Task to carry out: Reproduce the stretch of lines from the start of the records through the line containing "coord(500,595)", both ends included, word for word. Leave the pictures out of your answer.

Material for the task:
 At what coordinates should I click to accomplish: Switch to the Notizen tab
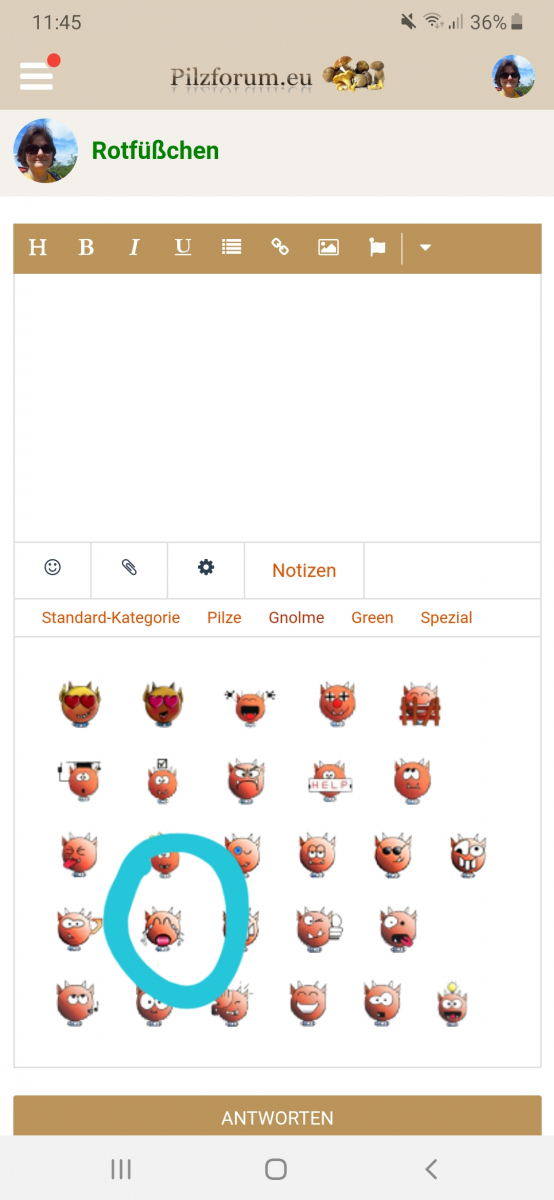pos(304,570)
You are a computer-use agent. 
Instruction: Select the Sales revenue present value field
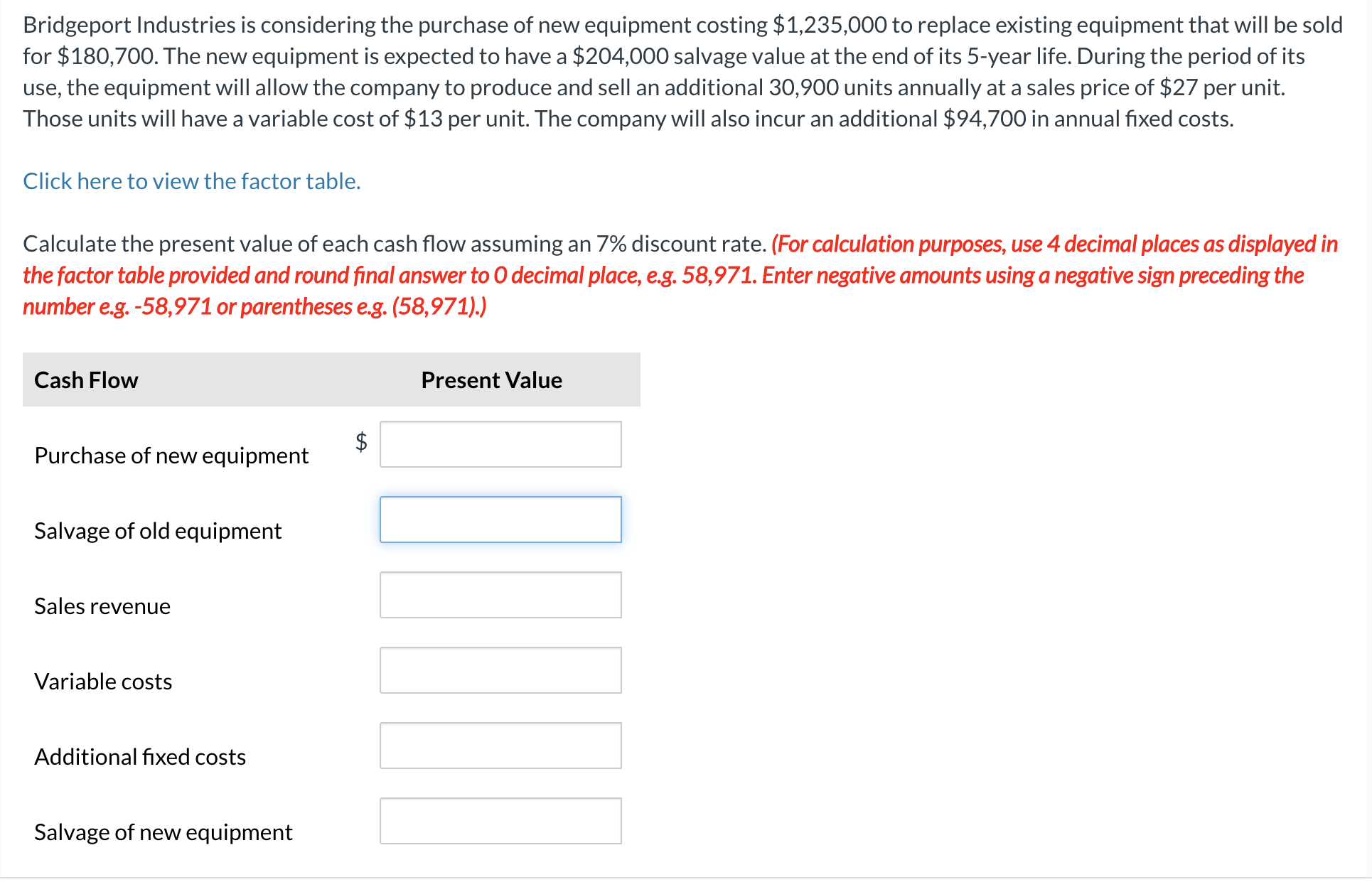coord(500,595)
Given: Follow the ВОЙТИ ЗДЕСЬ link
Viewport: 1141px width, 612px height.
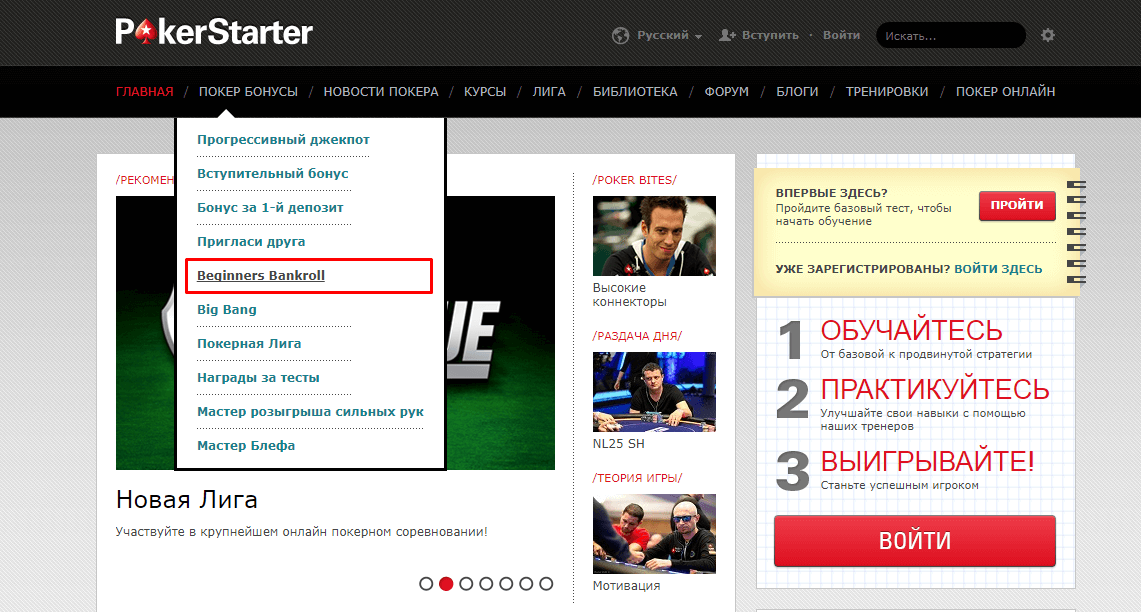Looking at the screenshot, I should (x=998, y=269).
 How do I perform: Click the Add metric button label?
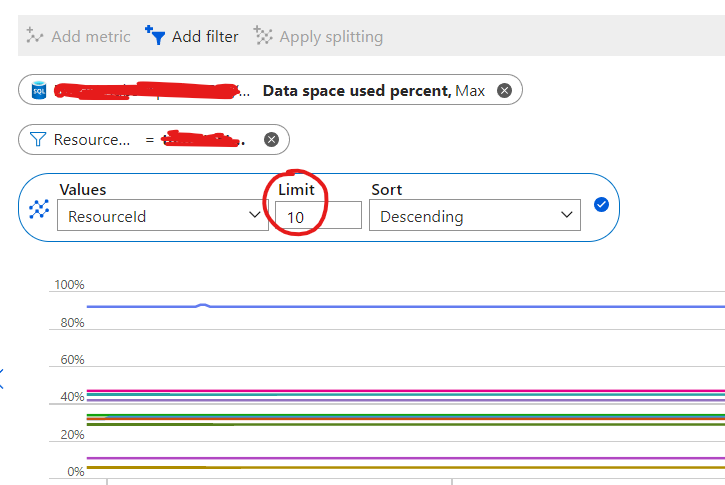click(91, 36)
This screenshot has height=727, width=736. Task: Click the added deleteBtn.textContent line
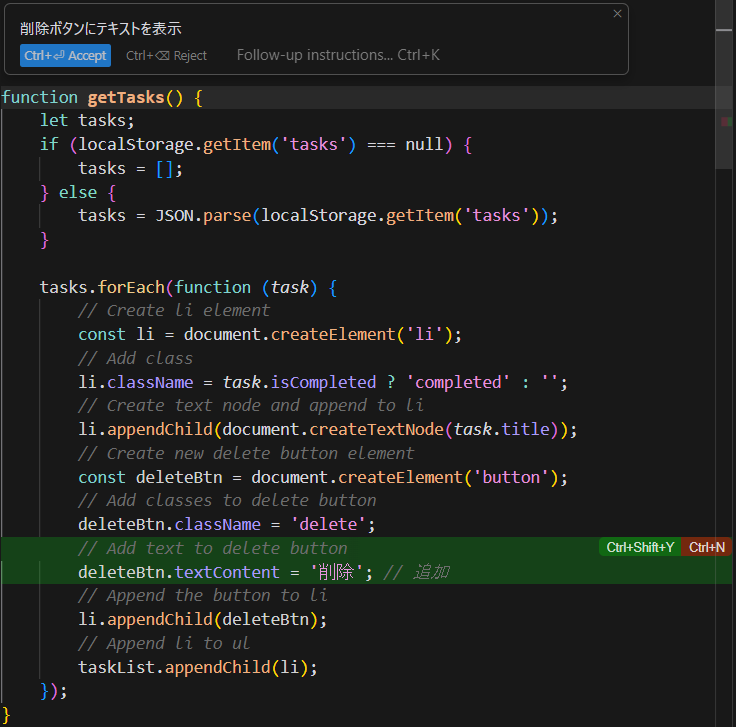[224, 572]
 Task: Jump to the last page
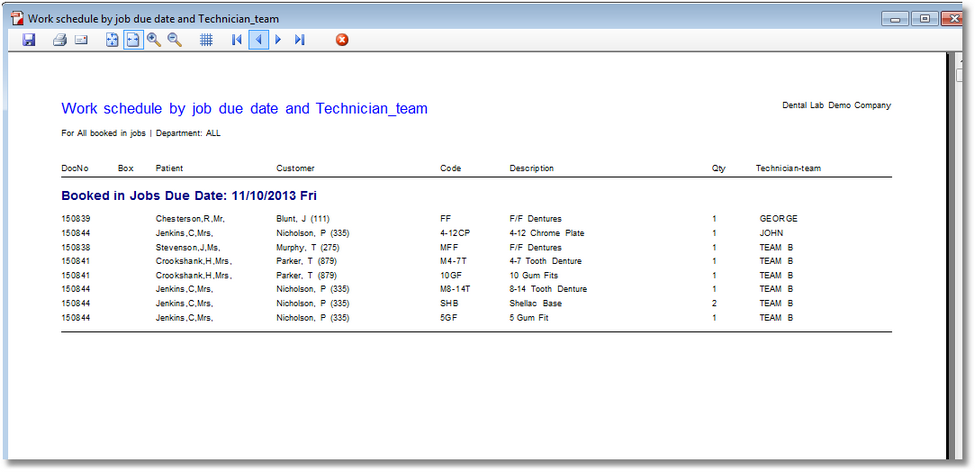tap(299, 40)
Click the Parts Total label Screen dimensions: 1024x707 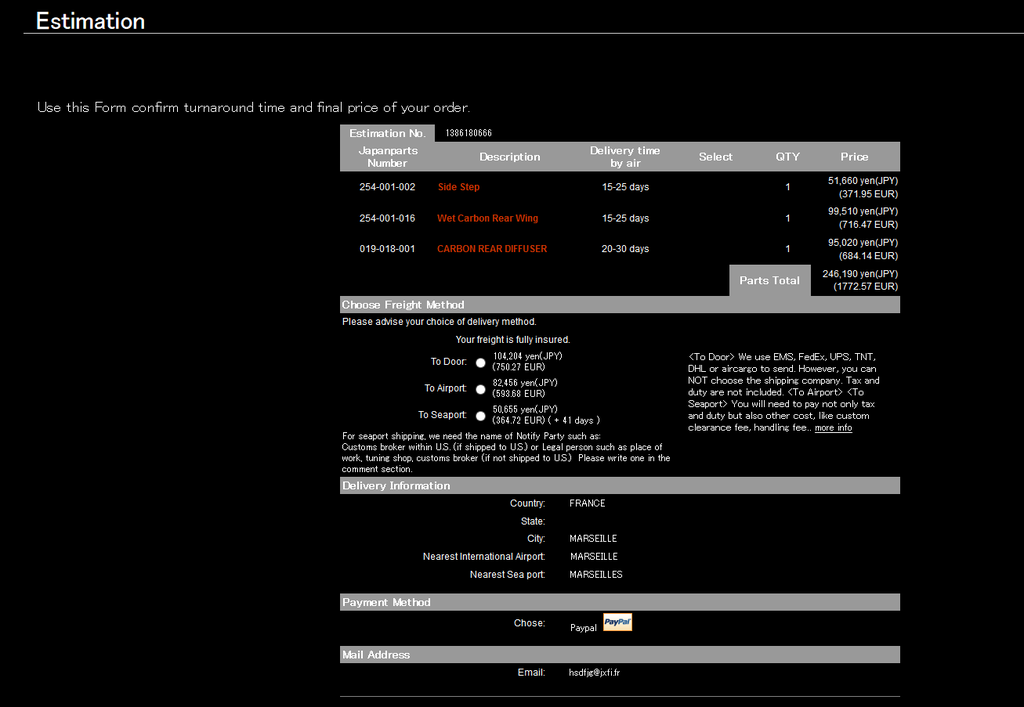point(769,280)
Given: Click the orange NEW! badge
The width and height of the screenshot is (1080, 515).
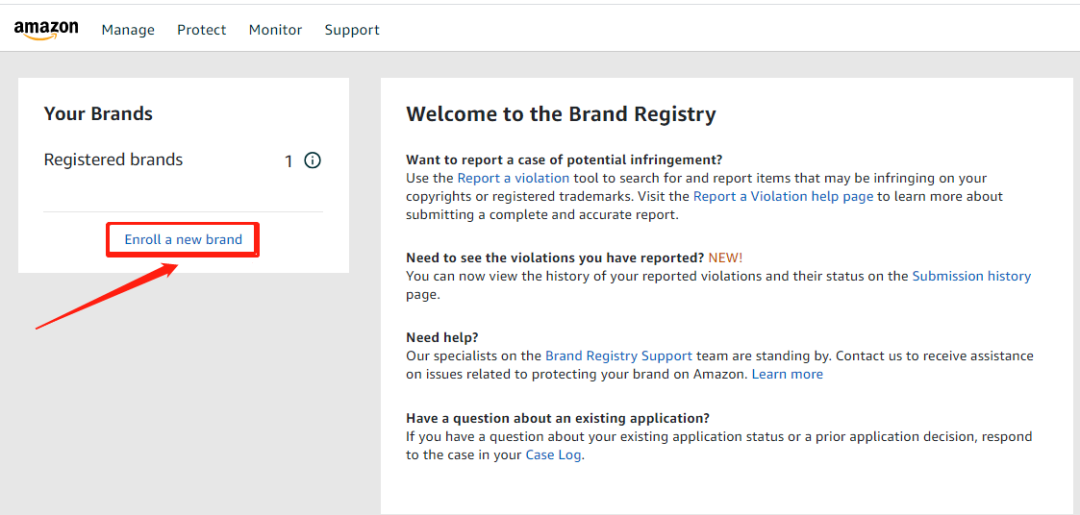Looking at the screenshot, I should click(725, 258).
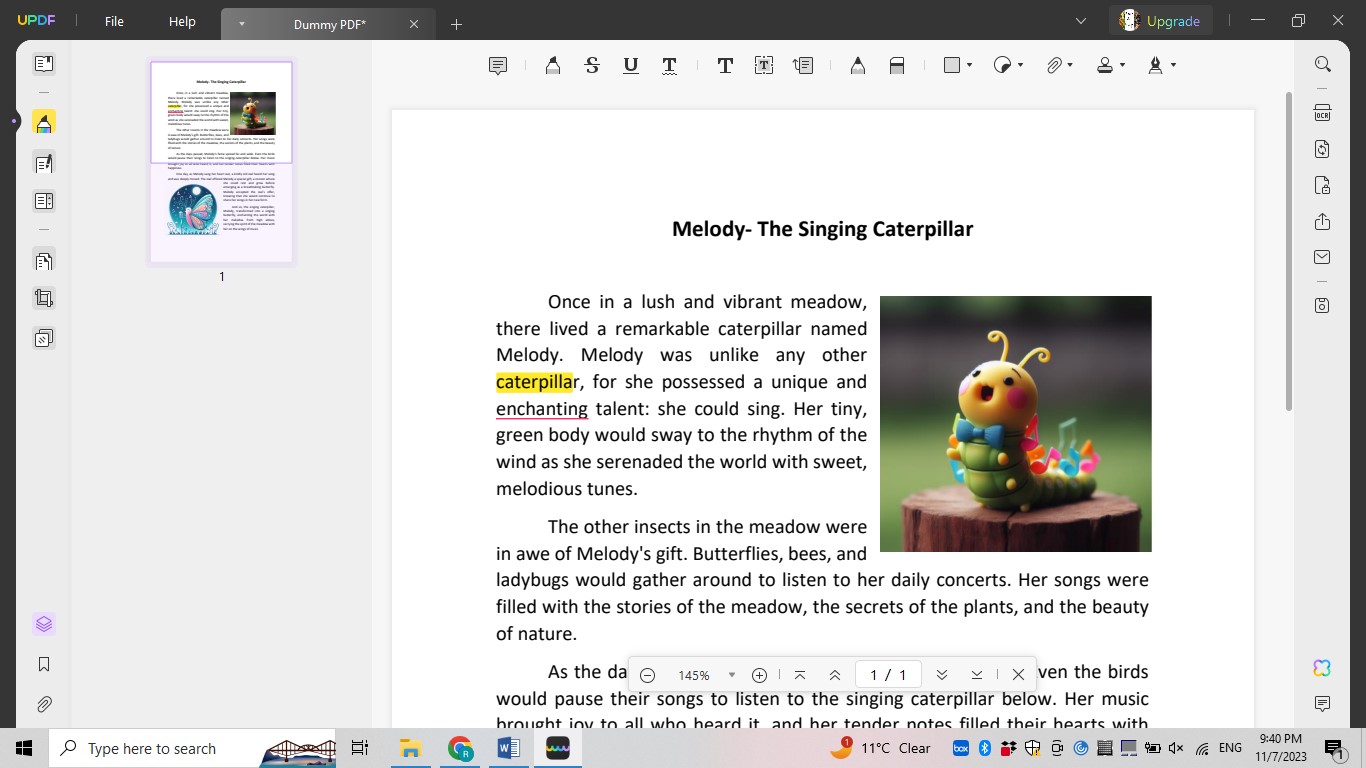Select the Strikethrough annotation tool
The image size is (1366, 768).
pos(591,64)
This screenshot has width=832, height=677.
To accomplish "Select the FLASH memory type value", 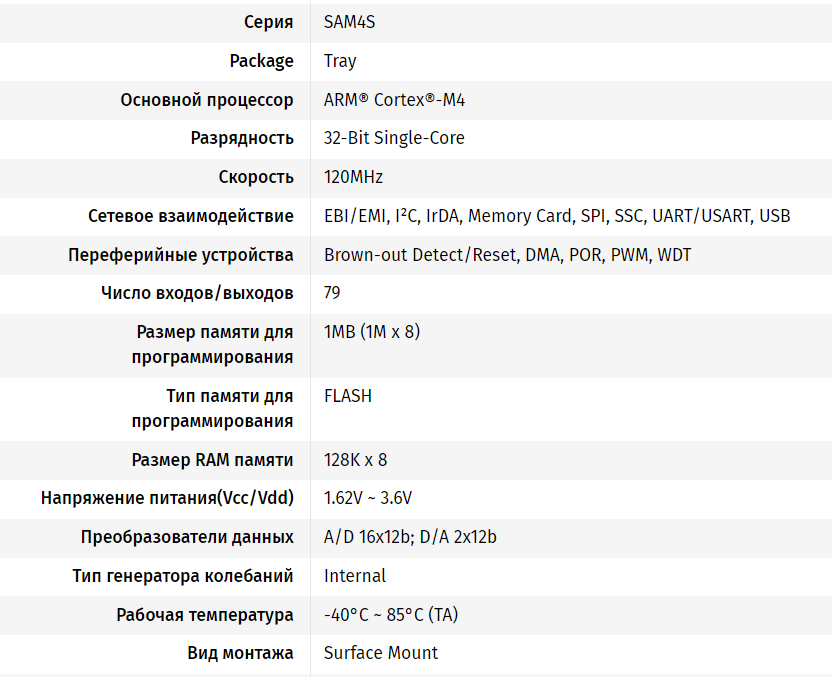I will click(x=348, y=396).

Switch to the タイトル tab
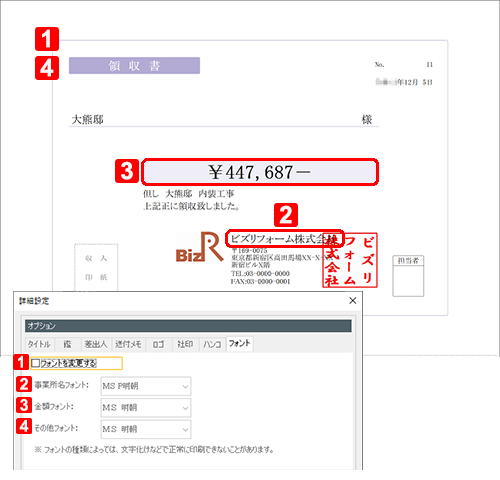point(39,344)
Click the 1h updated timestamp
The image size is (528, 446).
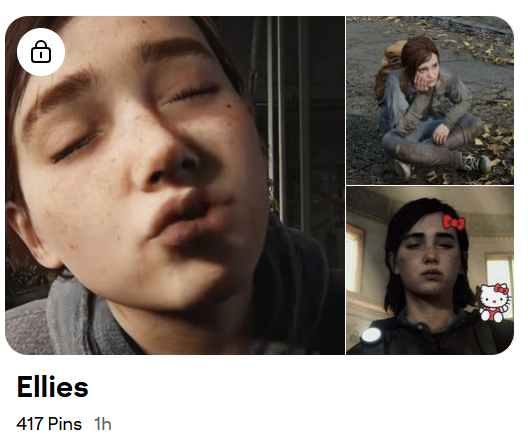click(x=103, y=424)
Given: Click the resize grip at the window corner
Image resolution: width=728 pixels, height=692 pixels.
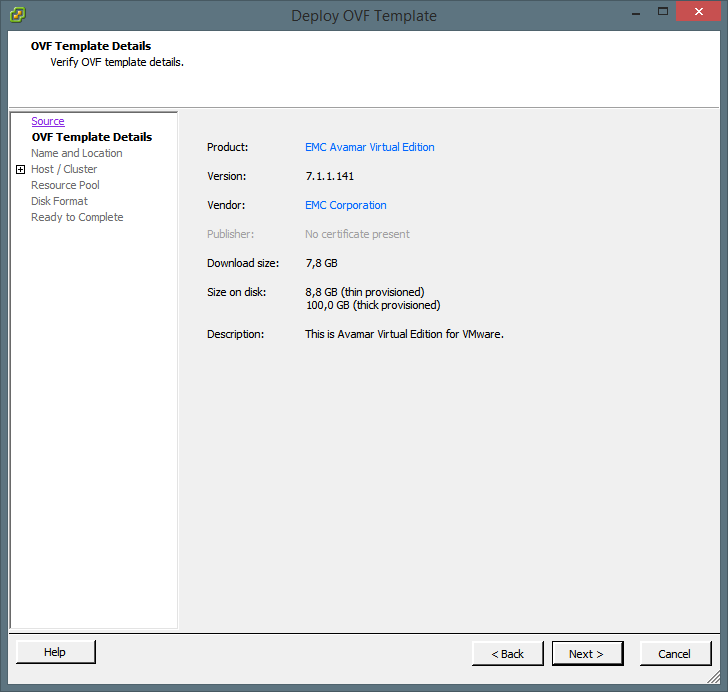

Full response:
 At what coordinates should I click to accomplish: Switch to the Notizen tab
pos(304,570)
You are a computer-use agent. 
Instruction: Select the Sales revenue present value field
coord(500,595)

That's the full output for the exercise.